Read the full story here.


Hagel Will Not Discuss ‘Critical’ Syria Memo
Reuters

WASHINGTON (October 30, 2014) — US Defense Secretary Chuck Hagel stressed the need for honesty in internal government discussions on Thursday as he declined comment on a two-page internal memo he wrote on Syria policy, described as critical by people familiar with its contents.

The memo from Hagel to White House National Security Adviser Susan Rice was first reported by the New York Times, which said he warned President Barack Obama’s Syria policy was in jeopardy due to its failure to clarify its intentions toward Syrian President Bashar al-Assad.

Two people familiar with its contents, speaking on condition of anonymity, told Reuters they agreed with the description of the memo by the Times as critical.

Asked about the memo, Hagel told a Pentagon news conference: “We owe the president and we owe the National Security Council our best thinking on this.”

“And it has to be honest and it has to be direct,” Hagel said, without citing areas of disagreement.

Obama faces criticism at home and abroad for looking at the crisis in Syria almost exclusively through the threat of the Islamic State, while failing to address attacks by Assad’s forces that undermine the opposition that Washington will ultimately need.

The Obama administration’s position is that Assad must go but it hopes to defer that challenge until later to focus on Islamic State militants in Iraq and Syria.

Hagel suggested that the future governance of Syria needs to be at the core of American actions, now centered around air strikes against Islamic State targets and plans for training Syrian opposition forces.

“The fighting can go on for years and years to what end? … It’s in our interest not to have an unstable Middle East,” Hagel said, stressing the need to manage current threats while focusing on “some longer term strategies and objectives.”

(Reporting by Phil Stewart and David Alexander; Editing by Bernard Orr)


US Airstrikes Divide ‘Moderate’ Syria Rebels, al-Qaeda
Jason Ditz / AntiWar.com

(October 30, 2014) — The invention of “Khorasan” as a faction in Syria was meant to disguise that the US attacks in Syria were targeting not just ISIS, but also Jabhat al-Nusra, the local al-Qaeda affiliate whose members were attacked under the guise of targeting Khorasan.

The attacks were unpopular among the “moderate” rebels the US is always talking up, who noted Nusra is a close ally of theirs.
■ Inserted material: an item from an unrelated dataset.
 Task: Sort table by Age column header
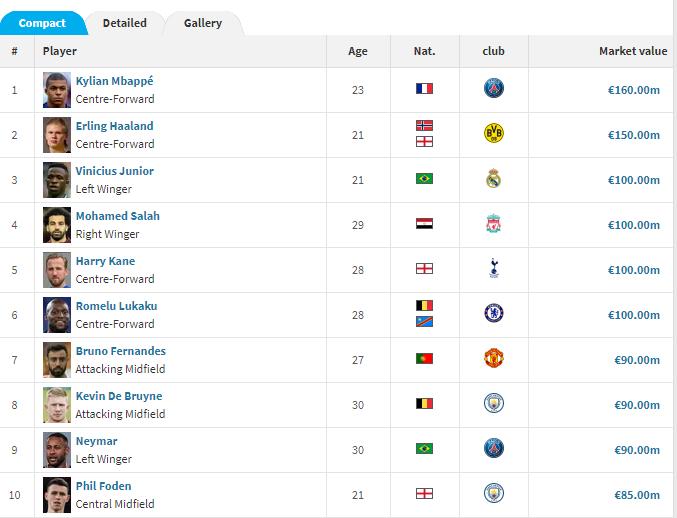(x=357, y=51)
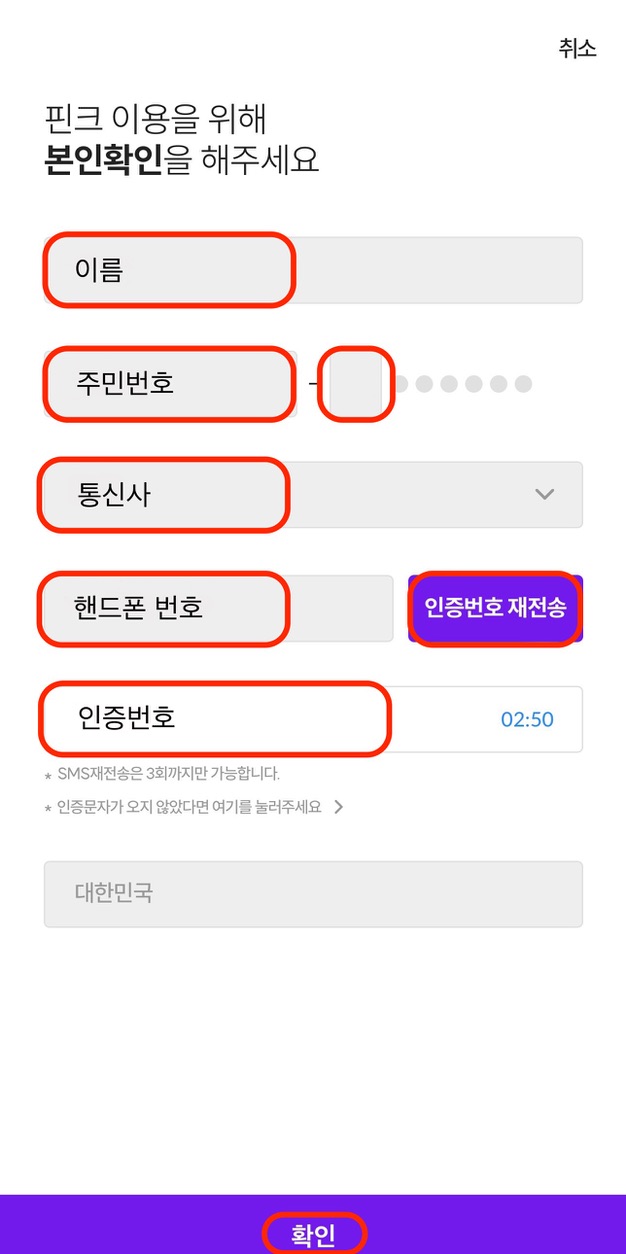Tap 취소 to cancel verification
This screenshot has width=626, height=1254.
coord(575,47)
Or at least, they were a close ally.

With the US attacking Nusra, the pro-US rebels are now facing retaliation from Nusra fighters, and it’s yet another enemy they can’t actually beat, leading them to push the US for even more aid.

The US seems to have given up on the existing moderate rebels and is preparing to create a new faction in the years to come, but the attacks are reflecting both the unsavory nature of the existing US allied rebels, and how little thought went into expanding the war against Nusra.